WORK REQUEST » Copy the advisory board text starting at "Many scientists and" and ending at "for moral responsibility?", swapping "skeptics" for "doubters" wherever it appears.

Advisory Board

Professor Jonathan W. Schooler

The Scientific American article Free Will versus the Programmed Brain said

Many scientists and philosophers are convinced that free will doesn’t exist at all. According to these skeptics, everything that happens is determined by what happened before — our actions are inevitable consequences of the events leading up to the action — and this fact makes it impossible for anyone to do anything that is truly free. This kind of anti-free will stance stretches back to 18th century philosophy, but the idea has recently been getting much more exposure through popular science books and magazine articles. Should we worry? If people come to believe that they don’t have free will, what will the consequences be for moral responsibility?
 
In a clever new study, psychologists Kathleen Vohs at the University of Minnesota and Jonathan Schooler at the University of California at Santa Barbara tested this question by giving participants passages from The Astonishing Hypothesis, a popular science book by Francis Crick, a biochemist and Nobel laureate (as co-discoverer, with James Watson, of the DNA double helix).

Jonathan W. Schooler, Ph.D. is Professor of Psychology, University of California, Santa Barbara.
 
Jonathan earned his BA at Hamilton College in 1987 and his Ph.D. at the University of Washington in 1987. He joined the psychology faculty of the University of Pittsburgh as an assistant professor that same year and became a research scientist at Pittsburgh’s Learning Research and Development Center. Named a full professor in 2001, he moved on to the University of British Columbia (UBC) in 2004 as professor of psychology, Canada Research Chair in Social Cognitive Science, and senior investigator at UBC’s Brain Research Centre. In 2007 he joined the faculty at UCSB.
 
Jonathan pursues research on consciousness, memory, the relationship between language and thought, problem-solving, and decision-making. He is particularly interested in exploring phenomena that intersect between the empirical and the philosophical such as how fluctuations in people’s awareness of their experience mediate mind-wandering and how exposing individuals to philosophical positions alters their behavior.
 
A fellow of the Association for Psychological Science, he was also an Osher Fellow at the Exploratorium Science Museum in San Francisco. His work has been supported by the National Institute of Mental Health, the Unilever Corporation, the Center for Consciousness Studies, the Office of Educational Research, the Canada Foundation for Innovation, Canada’s Social Sciences and Humanities Research Council, the National Sciences and Engineering Research Council of Canada, the Canadian Institute for Health Research, the Bial Foundation, and the Bower Foundation. He currently is on the editorial boards of Consciousness and Cognition and Social Cognitive and Affective Neuroscience.

SUPPLIED DATA »
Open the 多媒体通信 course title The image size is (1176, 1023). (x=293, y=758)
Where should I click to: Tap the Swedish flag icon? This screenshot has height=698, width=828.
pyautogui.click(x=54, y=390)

ANSWER BOX »
Many scientists and philosophers are convinced that free will doesn’t exist at all. According to these doubters, everything that happens is determined by what happened before — our actions are inevitable consequences of the events leading up to the action — and this fact makes it impossible for anyone to do anything that is truly free. This kind of anti-free will stance stretches back to 18th century philosophy, but the idea has recently been getting much more exposure through popular science books and magazine articles. Should we worry? If people come to believe that they don’t have free will, what will the consequences be for moral responsibility?